** Work instruction **
What is the number of lines in this data that contain the word "computer"? Give the number alone.

[Saved data entries]
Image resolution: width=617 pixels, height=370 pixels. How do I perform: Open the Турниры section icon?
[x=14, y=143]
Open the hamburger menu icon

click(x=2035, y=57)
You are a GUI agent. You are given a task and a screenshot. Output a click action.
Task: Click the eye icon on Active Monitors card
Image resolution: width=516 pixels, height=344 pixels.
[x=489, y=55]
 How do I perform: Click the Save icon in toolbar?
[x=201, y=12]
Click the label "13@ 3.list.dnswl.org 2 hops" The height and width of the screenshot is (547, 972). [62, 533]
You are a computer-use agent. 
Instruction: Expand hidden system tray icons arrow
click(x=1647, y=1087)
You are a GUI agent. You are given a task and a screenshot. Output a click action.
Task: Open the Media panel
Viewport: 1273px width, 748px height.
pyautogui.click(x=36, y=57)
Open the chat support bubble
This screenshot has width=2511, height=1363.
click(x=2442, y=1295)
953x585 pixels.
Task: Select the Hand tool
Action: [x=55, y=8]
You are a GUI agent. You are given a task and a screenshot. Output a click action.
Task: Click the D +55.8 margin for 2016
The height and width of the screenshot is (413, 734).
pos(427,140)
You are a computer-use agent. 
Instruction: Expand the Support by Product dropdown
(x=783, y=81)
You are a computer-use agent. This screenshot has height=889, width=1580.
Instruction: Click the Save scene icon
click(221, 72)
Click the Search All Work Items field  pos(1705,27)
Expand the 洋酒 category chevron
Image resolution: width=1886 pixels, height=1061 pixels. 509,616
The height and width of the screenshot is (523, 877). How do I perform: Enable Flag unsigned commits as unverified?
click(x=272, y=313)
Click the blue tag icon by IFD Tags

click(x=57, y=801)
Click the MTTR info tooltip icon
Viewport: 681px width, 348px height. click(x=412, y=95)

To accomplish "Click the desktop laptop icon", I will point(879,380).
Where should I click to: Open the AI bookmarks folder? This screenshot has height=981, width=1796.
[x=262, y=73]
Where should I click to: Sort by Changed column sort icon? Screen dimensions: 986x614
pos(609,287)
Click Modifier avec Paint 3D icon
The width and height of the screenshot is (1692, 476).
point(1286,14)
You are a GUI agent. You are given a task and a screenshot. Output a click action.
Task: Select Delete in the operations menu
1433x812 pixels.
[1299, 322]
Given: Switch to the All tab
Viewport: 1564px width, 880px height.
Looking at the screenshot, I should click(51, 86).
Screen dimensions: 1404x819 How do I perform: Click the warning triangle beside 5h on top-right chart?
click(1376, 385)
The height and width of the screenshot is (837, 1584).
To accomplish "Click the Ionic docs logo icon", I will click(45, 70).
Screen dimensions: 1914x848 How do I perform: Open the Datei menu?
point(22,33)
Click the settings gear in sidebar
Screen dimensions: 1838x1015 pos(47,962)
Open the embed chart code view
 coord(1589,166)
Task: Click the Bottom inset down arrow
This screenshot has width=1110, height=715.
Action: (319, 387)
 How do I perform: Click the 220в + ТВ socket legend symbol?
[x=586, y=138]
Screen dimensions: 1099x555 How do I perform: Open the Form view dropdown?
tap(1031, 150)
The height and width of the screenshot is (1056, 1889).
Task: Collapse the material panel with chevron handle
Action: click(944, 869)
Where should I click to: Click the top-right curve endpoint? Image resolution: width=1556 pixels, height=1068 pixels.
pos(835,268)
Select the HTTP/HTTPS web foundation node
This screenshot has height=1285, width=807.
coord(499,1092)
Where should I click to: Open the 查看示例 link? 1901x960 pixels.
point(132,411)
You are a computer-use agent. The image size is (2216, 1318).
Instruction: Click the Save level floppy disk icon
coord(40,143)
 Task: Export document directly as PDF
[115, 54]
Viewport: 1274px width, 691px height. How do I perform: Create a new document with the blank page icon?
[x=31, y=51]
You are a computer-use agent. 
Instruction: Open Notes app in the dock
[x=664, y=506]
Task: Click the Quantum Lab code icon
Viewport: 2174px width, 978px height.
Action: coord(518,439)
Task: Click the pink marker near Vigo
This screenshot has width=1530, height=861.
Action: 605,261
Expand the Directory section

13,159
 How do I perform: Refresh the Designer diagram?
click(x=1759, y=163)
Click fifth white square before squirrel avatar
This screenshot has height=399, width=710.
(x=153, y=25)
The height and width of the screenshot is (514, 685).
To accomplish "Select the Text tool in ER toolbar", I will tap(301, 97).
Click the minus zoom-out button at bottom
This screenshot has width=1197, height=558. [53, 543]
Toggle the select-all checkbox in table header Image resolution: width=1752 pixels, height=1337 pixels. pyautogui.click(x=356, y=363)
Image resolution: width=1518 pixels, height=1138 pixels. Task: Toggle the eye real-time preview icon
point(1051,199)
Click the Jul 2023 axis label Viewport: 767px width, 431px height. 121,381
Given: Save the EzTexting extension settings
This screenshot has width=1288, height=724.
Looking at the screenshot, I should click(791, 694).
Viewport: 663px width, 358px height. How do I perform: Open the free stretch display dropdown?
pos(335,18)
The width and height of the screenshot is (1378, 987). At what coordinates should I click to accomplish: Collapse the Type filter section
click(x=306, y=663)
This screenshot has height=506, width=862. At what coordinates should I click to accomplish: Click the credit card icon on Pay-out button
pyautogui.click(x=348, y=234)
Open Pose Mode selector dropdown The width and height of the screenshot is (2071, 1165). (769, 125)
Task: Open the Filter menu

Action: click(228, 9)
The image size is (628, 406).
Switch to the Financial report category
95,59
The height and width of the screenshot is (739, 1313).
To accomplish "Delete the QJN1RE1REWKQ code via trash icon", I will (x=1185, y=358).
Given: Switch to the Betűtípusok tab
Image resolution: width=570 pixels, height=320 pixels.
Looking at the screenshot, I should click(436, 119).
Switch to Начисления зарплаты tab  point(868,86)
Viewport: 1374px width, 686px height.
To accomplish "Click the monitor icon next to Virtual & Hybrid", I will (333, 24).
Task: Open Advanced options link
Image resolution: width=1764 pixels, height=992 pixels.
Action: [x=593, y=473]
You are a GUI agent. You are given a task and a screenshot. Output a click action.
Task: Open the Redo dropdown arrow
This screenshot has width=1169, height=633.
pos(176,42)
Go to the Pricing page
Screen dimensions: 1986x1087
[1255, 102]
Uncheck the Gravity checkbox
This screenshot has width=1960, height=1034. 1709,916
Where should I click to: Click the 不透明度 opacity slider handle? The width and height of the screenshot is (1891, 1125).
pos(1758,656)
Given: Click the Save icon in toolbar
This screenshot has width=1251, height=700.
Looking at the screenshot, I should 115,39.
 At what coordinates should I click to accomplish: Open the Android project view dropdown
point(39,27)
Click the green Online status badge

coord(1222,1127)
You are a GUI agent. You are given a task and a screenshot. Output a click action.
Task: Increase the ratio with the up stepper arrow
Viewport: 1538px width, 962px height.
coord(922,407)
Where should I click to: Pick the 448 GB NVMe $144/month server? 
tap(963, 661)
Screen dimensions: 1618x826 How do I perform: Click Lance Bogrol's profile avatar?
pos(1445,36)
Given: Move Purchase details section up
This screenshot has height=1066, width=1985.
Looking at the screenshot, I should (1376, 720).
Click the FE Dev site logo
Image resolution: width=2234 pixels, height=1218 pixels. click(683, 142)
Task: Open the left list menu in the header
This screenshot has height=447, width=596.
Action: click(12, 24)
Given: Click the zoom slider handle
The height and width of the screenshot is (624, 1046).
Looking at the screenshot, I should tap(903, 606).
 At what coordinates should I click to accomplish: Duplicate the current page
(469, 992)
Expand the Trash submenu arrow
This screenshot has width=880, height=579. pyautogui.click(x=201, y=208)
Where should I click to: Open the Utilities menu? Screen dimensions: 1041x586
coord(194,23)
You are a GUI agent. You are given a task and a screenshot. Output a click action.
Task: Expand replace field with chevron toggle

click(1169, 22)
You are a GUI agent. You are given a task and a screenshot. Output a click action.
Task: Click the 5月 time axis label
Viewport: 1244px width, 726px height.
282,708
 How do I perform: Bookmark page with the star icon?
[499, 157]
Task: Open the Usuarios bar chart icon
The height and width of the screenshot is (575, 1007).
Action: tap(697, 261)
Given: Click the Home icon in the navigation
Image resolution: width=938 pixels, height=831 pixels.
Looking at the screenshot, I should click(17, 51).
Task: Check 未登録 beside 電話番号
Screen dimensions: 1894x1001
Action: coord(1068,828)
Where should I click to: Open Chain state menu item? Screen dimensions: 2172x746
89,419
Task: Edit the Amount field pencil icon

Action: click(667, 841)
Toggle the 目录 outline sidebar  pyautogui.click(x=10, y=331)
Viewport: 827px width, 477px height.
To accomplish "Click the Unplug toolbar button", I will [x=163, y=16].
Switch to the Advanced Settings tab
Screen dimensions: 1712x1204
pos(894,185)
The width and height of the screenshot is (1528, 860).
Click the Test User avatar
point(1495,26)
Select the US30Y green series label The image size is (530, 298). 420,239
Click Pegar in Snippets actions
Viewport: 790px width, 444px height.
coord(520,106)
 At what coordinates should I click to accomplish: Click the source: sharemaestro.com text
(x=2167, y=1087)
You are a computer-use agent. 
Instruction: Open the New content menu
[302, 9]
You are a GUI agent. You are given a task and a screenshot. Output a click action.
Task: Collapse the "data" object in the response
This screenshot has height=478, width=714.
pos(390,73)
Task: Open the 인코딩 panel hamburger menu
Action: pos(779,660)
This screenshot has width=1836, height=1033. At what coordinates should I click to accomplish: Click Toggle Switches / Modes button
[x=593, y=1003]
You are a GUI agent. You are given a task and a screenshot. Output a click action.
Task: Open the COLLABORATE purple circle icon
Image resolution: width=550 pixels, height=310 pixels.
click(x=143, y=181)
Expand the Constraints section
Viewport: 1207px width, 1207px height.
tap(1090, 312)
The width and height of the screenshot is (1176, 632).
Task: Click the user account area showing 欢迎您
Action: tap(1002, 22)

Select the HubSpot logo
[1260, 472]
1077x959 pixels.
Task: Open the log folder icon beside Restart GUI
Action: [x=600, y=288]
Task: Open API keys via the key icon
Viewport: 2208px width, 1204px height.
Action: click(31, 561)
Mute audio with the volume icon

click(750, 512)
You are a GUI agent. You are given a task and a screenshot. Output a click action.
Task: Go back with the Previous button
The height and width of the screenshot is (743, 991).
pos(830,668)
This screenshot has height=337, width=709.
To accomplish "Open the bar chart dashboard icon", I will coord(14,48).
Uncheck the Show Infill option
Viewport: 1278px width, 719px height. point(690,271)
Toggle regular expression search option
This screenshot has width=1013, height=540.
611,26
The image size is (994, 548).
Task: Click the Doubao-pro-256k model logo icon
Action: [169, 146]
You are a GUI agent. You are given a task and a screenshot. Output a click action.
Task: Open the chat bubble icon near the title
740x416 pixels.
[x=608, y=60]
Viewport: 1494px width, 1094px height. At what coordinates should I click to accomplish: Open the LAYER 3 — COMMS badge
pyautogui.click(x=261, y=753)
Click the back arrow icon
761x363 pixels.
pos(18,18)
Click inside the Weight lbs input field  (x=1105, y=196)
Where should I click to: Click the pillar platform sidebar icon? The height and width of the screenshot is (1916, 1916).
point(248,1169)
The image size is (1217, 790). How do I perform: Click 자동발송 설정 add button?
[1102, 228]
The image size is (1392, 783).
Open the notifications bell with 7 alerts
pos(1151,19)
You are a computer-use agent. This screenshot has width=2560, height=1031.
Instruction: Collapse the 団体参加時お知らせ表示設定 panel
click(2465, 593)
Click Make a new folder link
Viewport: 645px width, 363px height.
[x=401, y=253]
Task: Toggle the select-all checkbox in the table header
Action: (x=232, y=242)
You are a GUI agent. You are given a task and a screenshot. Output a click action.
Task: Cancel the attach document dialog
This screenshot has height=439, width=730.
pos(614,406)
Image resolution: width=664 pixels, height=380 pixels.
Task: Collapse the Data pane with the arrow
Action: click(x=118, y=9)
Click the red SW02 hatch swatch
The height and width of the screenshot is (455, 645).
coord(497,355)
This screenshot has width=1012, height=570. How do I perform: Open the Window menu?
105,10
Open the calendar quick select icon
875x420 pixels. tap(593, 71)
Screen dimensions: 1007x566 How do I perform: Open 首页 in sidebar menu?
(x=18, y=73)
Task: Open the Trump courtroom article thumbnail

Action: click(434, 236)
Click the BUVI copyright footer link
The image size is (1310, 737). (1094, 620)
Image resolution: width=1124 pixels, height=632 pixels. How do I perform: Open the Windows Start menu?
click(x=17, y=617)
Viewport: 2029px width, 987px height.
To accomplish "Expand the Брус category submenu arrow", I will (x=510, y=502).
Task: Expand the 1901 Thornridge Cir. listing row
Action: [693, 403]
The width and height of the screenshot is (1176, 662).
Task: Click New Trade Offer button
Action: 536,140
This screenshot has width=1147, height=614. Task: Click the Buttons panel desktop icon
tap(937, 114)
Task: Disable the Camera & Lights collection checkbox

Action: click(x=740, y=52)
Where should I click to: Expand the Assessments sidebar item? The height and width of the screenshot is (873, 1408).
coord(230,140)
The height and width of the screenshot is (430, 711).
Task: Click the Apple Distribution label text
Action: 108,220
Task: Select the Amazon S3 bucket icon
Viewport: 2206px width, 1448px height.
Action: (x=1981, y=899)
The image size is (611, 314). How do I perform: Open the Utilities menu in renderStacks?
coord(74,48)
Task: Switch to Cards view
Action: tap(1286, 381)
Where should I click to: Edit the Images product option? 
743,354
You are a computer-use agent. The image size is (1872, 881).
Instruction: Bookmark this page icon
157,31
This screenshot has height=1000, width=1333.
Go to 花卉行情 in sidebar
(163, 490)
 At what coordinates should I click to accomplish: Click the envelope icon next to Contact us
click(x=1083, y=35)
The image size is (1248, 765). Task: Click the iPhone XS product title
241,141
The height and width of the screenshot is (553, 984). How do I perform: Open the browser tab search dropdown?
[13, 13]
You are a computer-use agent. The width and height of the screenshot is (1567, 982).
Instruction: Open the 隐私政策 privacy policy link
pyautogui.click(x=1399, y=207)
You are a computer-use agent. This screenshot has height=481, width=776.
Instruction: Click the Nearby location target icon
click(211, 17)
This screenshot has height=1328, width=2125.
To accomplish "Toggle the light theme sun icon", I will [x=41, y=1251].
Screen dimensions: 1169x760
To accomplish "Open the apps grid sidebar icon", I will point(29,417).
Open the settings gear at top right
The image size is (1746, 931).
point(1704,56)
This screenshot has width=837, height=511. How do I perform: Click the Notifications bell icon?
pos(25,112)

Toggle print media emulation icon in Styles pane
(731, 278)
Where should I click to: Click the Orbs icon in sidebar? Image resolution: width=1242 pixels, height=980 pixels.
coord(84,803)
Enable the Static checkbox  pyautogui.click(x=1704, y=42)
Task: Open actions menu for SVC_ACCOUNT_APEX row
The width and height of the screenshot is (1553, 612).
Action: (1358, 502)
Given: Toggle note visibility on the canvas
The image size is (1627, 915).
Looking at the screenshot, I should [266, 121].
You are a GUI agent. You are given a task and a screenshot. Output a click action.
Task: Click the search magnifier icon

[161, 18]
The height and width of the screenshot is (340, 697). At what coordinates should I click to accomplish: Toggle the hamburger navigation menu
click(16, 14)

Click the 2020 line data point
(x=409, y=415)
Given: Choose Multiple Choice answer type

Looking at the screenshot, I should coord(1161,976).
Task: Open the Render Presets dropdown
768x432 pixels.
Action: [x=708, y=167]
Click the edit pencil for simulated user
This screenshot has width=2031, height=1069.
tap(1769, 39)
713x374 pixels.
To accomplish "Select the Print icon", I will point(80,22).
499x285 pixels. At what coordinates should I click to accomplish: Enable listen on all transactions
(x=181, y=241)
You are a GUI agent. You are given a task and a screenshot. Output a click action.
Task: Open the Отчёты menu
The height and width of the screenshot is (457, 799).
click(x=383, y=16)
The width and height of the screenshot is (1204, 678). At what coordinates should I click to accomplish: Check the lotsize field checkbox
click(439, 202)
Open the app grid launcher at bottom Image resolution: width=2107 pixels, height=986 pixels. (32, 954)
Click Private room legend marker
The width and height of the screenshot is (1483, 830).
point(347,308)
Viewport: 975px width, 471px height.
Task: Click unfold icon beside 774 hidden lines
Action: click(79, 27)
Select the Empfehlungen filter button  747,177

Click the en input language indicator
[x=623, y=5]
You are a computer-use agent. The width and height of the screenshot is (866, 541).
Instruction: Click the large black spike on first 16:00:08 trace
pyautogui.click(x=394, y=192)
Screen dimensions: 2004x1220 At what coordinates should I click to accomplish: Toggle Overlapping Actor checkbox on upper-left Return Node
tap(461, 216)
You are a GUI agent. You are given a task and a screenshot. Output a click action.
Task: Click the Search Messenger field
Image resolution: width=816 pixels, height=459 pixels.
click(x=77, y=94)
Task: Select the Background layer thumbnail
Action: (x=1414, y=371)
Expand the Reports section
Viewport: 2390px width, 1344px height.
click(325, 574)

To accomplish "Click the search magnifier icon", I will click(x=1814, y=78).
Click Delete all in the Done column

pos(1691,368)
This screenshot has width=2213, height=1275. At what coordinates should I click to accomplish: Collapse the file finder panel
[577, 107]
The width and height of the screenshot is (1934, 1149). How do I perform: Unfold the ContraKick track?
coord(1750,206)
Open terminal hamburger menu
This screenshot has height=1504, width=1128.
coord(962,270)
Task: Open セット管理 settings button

** Answer section **
11